As an aside - it is interesting that AT&T will not allow you to 'personalize' your voicemail message.


----------



## TundraGreen (Jul 15, 2010)

horseshoe846 said:


> For years I had a pay-as-you-go cellphone plan with IUsaCell. Never had a problem. I paid 100 pesos per month. Hardly ever used the phone and ran up a 4000 peso balance over time.
> 
> Then AT&T purchased IUsacell. First thing they did was stop supporting my old cdma flip phone (with no notice). So we took them to profeco - AND WON ! They agreed to give us a brand new GSM phone, reinstate my 4000 peso balance, etc. Only change is now I need to pay 100 pesos every 21 days rather than monthly. Well - I can't pay via CC or via a bank bill-pay. I have to pay at a physical location - which isn't the end of the world (as long as I remember - otherwise I lose my 4000 peso balance).
> 
> ...


Both Android and iOS allow you to block calls and messages from specific numbers. Instructions are available on the web.


----------



## horseshoe846 (Feb 8, 2017)

TundraGreen said:


> Both Android and iOS allow you to block calls and messages from specific numbers. Instructions are available on the web.


A couple problems with that advice. 1) My phone is a samsung rugby flip phone (actually AT&T US) running a proprietary samsung OS and 2) the solicitations are coming from differing numbers.

But thanks.


----------



## TundraGreen (Jul 15, 2010)

This may not interest you, but… You are paying the equivalent of 145 pesos a month.
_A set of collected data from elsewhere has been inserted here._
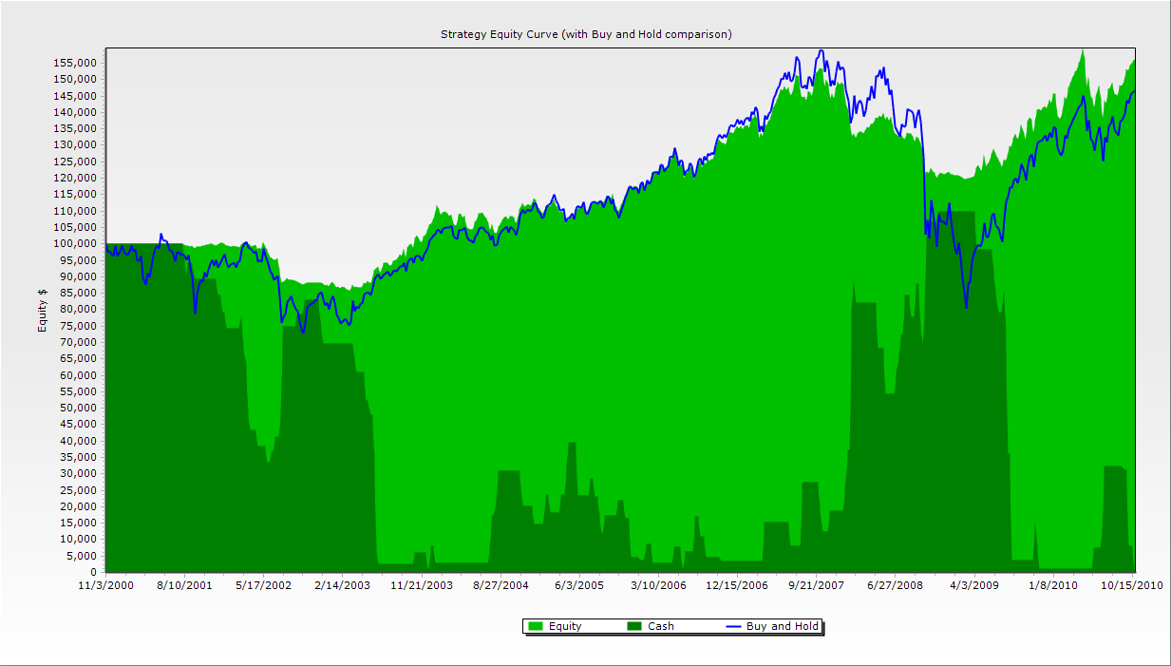Click the 50,000 value on y-axis
The image size is (1171, 666).
click(77, 408)
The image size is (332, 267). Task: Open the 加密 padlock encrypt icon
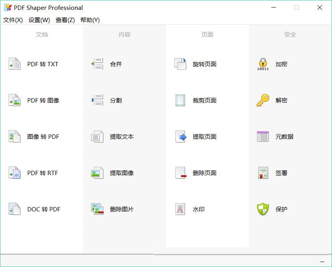(263, 64)
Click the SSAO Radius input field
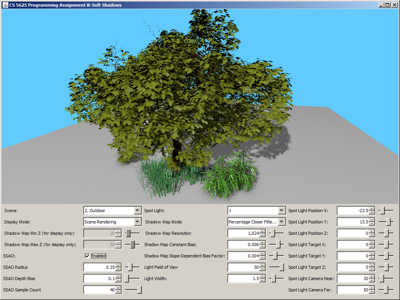Image resolution: width=400 pixels, height=300 pixels. (x=99, y=267)
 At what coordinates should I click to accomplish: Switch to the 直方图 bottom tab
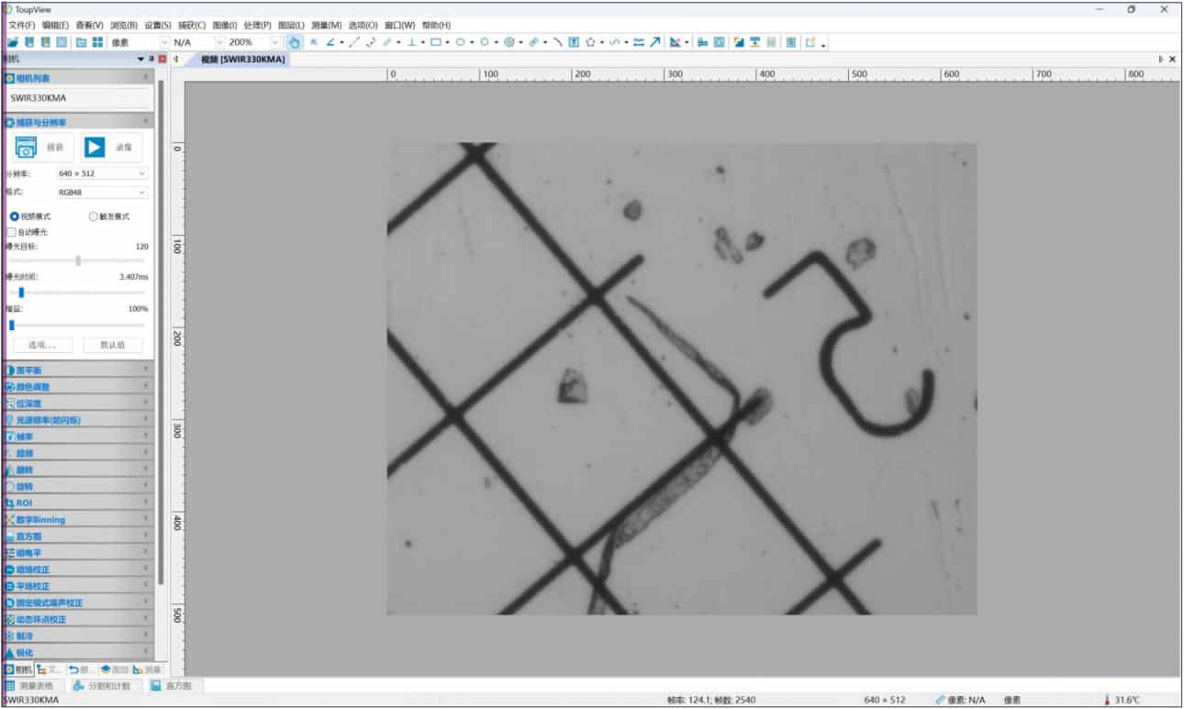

I pay AT&T 203 pesos a month and get unlimited calls and texts to Mexico, US and Canada plus 2 GB a month. I can also make calls and text while in Mexico, US or Canada with no additional fees. The only hitch is that I have to pay for a year in advance, 2443 pesos. But by paying a year in advance I only have to deal with it once a year.


----------



## horseshoe846 (Feb 8, 2017)

Finally - on the 30th of this month my wife and I are 'officially' retired. 

Up to this point we have been paying Telmex 999 pesos/month for a pretty decent plan. Actually we have been paying for 100 mb even though we only get 20 mb internet. But since my wife's 'employer' was paying the bill we let it be. (we have now dropped our bill to 499 pesos/month - which gets us 20mb).

We have a TelCel phone for which we pay 199/month.

We have a MagicJack device (with a US phone number).

And we have the ATT flip phone.

We are not nearly that social.

But I hear you - yesterday I tried to pay for a multiple of 21 days upfront on this AT&T phone - I was perfectly prepared to give them 2000 pesos or so - no dice. 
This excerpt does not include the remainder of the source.